[Records taken from a collection]
********************

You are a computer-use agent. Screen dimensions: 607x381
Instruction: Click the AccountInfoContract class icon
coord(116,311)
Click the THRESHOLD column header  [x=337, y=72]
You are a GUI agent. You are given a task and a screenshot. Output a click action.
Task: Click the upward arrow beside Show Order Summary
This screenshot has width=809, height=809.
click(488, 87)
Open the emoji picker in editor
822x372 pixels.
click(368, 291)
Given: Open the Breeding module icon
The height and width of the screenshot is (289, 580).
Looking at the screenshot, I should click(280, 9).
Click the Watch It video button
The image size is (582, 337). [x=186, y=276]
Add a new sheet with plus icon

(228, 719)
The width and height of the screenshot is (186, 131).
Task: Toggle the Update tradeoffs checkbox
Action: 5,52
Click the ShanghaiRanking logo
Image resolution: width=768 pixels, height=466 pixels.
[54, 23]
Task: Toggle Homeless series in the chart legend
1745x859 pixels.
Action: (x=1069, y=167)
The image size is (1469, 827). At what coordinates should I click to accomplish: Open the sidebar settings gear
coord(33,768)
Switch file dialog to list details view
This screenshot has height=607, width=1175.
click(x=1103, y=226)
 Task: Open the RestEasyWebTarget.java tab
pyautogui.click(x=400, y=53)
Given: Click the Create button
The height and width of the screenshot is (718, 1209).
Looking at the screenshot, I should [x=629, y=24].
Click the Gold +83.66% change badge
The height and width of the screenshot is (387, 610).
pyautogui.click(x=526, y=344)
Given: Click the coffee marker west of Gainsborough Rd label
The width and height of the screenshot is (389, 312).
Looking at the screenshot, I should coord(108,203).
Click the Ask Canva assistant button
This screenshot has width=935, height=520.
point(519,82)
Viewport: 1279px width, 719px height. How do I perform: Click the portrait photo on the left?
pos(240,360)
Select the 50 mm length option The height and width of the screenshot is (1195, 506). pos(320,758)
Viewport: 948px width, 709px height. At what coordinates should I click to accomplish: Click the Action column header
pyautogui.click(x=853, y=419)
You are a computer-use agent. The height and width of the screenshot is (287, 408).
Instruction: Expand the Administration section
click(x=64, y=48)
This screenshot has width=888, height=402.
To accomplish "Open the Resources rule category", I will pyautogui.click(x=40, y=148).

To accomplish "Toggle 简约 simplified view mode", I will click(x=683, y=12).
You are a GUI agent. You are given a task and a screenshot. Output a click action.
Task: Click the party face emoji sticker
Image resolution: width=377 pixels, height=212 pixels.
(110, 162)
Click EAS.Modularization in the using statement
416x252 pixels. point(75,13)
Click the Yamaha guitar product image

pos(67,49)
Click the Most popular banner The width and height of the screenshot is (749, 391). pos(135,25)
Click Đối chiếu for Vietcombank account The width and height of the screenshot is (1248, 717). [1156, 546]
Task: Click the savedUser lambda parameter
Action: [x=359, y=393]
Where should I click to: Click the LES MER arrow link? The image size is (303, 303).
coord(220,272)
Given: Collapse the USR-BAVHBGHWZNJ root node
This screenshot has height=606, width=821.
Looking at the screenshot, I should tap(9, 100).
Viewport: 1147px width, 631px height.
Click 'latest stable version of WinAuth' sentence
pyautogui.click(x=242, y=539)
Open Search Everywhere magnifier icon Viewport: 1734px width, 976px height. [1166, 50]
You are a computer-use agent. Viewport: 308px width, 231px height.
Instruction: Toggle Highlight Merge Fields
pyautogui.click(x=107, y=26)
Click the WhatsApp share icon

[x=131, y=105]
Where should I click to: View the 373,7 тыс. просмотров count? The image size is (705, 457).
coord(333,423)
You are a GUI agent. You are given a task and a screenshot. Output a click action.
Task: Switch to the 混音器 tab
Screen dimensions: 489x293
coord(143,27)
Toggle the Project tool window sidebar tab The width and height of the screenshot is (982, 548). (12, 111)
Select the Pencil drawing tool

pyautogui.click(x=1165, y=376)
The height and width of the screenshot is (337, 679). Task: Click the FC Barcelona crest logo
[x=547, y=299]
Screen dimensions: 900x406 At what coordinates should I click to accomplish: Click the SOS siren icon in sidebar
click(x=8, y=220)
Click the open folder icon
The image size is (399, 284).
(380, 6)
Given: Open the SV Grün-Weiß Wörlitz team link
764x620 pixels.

********************

Write the lines of the records from the line containing "Viewport: 1147px width, 631px height." up to and including the line containing "Open Search Everywhere" as a JSON list of strings, one string per line, skipping blank lines.

[
  "Viewport: 1147px width, 631px height.",
  "Click 'latest stable version of WinAuth' sentence",
  "pyautogui.click(x=242, y=539)",
  "Open Search Everywhere magnifier icon Viewport: 1734px width, 976px height. [1166, 50]"
]